→ ACTIVITY:
When you reach the line in the data below that contains "[Compartilhar no tiktok] (196, 2334)", please start repeating lines exactly, and stop after the line that contains "Saúde (38, 2217)", repeating nothing else.

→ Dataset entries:
▽

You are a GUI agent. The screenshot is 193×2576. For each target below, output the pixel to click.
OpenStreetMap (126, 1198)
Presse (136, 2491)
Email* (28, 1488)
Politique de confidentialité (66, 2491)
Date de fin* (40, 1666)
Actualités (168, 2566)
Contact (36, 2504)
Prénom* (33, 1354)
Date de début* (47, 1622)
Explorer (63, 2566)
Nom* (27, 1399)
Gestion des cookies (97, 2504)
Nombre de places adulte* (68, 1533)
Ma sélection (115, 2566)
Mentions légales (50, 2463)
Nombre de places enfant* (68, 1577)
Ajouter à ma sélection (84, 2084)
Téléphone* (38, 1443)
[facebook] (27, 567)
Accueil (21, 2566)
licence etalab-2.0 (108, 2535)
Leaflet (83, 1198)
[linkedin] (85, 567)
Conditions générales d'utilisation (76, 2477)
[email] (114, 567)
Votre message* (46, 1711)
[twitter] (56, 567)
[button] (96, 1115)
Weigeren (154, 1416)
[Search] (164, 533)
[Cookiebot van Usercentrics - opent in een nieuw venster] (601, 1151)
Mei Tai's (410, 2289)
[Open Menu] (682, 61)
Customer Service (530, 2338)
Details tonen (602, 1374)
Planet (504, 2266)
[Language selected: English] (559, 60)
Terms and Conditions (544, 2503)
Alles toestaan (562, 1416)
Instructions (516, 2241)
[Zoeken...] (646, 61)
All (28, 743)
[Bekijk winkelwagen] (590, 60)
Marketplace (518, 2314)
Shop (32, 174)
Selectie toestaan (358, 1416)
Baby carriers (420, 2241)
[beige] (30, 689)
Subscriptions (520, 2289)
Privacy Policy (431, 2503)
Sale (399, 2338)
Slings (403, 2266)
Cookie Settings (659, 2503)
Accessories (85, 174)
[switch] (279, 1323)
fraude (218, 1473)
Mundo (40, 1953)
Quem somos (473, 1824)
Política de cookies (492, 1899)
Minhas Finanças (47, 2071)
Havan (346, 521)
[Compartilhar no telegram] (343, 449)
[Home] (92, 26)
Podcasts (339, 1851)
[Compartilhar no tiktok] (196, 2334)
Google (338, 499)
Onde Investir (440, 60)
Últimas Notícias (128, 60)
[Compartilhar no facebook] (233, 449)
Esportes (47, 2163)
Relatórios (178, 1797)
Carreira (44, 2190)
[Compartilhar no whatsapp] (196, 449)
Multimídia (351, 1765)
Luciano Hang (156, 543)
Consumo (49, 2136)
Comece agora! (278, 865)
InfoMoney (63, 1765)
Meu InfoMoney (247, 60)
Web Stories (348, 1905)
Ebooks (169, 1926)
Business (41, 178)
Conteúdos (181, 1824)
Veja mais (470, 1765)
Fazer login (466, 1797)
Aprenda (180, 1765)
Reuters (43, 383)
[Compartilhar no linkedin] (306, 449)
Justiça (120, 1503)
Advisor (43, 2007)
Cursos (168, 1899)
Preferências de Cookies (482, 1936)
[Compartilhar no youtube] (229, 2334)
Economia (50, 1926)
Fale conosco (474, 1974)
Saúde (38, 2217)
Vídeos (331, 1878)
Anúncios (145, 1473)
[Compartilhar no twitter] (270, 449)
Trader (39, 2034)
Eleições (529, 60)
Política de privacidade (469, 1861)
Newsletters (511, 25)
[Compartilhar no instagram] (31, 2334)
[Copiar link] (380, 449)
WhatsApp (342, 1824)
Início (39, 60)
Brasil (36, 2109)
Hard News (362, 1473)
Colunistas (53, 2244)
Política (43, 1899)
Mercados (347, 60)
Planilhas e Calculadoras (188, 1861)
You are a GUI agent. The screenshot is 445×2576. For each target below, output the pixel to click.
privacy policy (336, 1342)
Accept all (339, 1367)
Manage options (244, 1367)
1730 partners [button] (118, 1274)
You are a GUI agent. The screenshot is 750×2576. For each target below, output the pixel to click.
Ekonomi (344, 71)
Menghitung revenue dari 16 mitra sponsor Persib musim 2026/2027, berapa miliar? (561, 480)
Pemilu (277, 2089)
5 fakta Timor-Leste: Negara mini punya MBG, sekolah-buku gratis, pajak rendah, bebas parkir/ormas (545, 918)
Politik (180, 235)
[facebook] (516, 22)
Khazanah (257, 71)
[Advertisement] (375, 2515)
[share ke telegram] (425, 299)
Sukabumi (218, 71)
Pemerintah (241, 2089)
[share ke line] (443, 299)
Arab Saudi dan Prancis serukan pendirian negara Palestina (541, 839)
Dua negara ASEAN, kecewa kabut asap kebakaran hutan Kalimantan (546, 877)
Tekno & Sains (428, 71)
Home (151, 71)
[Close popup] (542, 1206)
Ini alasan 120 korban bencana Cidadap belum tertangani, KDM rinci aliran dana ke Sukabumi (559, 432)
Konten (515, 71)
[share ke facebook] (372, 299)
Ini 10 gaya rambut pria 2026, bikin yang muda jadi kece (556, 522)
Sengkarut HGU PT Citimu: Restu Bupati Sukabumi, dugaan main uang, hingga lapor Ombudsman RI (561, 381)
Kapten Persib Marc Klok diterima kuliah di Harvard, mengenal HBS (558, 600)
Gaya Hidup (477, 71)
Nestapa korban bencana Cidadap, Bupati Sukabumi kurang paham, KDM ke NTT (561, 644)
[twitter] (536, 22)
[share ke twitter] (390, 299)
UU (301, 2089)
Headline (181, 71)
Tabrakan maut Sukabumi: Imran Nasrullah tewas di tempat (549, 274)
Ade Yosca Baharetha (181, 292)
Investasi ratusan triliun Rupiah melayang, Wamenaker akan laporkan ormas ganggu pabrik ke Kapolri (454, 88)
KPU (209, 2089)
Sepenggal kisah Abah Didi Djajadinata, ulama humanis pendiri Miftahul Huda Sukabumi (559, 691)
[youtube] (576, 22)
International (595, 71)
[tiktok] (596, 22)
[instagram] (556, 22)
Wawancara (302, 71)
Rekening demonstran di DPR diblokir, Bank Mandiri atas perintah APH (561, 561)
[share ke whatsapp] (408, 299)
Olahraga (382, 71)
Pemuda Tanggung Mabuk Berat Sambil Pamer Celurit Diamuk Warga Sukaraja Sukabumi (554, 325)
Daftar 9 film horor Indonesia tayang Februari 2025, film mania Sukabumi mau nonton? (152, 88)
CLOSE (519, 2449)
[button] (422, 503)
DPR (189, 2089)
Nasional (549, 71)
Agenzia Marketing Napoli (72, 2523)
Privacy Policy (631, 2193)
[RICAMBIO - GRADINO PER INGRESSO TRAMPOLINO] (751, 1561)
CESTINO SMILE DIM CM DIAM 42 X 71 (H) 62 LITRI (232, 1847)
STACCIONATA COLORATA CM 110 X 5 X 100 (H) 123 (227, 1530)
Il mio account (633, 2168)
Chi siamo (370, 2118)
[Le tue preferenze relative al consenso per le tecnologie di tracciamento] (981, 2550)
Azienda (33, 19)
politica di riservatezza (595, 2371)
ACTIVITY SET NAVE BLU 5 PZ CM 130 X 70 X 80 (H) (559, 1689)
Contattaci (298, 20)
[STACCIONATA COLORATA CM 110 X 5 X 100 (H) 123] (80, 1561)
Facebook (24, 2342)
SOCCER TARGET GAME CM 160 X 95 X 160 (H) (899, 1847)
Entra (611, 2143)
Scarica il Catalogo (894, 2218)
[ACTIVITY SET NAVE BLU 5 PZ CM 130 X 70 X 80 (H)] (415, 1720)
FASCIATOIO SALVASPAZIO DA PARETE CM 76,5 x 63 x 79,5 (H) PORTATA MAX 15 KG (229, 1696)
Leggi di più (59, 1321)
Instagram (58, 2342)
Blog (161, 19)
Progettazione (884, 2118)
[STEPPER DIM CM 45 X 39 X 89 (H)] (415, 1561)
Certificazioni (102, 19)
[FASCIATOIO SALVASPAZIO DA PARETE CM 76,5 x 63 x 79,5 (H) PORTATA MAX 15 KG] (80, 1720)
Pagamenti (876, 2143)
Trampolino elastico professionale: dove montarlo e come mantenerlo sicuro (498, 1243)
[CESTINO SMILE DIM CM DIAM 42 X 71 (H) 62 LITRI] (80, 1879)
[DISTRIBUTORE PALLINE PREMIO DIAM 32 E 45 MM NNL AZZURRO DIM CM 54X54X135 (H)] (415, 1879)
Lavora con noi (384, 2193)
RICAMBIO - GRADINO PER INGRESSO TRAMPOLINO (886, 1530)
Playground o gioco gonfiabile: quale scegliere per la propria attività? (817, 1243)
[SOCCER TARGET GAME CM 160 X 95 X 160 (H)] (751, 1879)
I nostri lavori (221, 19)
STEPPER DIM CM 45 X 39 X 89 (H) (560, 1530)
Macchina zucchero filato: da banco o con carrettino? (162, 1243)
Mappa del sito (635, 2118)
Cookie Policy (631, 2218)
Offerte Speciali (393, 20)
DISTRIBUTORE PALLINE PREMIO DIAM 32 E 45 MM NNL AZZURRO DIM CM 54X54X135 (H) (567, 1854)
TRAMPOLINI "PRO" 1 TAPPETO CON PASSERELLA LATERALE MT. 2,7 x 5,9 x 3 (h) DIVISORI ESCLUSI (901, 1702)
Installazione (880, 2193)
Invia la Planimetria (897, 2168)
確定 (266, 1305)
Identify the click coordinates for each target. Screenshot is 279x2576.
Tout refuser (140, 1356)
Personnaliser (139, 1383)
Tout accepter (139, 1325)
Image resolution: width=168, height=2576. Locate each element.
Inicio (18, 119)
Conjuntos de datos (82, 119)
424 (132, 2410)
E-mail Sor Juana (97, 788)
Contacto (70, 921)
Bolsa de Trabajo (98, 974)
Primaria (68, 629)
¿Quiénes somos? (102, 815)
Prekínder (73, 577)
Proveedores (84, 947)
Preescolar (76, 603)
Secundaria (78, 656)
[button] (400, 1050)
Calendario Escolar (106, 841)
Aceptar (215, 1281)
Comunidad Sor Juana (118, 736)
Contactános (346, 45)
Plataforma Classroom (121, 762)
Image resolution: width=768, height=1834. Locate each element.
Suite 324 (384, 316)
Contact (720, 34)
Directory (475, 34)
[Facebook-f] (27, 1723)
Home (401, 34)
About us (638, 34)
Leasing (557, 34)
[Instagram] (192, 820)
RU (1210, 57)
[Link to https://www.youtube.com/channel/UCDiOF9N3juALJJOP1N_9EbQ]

△

→ EXERCISE OUTPUT:
[Compartilhar no tiktok] (196, 2334)
Google (338, 499)
Onde Investir (440, 60)
Últimas Notícias (128, 60)
[Compartilhar no facebook] (233, 449)
Esportes (47, 2163)
Relatórios (178, 1797)
Carreira (44, 2190)
[Compartilhar no whatsapp] (196, 449)
Multimídia (351, 1765)
Luciano Hang (156, 543)
Consumo (49, 2136)
Comece agora! (278, 865)
InfoMoney (63, 1765)
Meu InfoMoney (247, 60)
Web Stories (348, 1905)
Ebooks (169, 1926)
Business (41, 178)
Conteúdos (181, 1824)
Veja mais (470, 1765)
Fazer login (466, 1797)
Aprenda (180, 1765)
Reuters (43, 383)
[Compartilhar no linkedin] (306, 449)
Justiça (120, 1503)
Advisor (43, 2007)
Cursos (168, 1899)
Preferências de Cookies (482, 1936)
[Compartilhar no youtube] (229, 2334)
Economia (50, 1926)
Fale conosco (474, 1974)
Saúde (38, 2217)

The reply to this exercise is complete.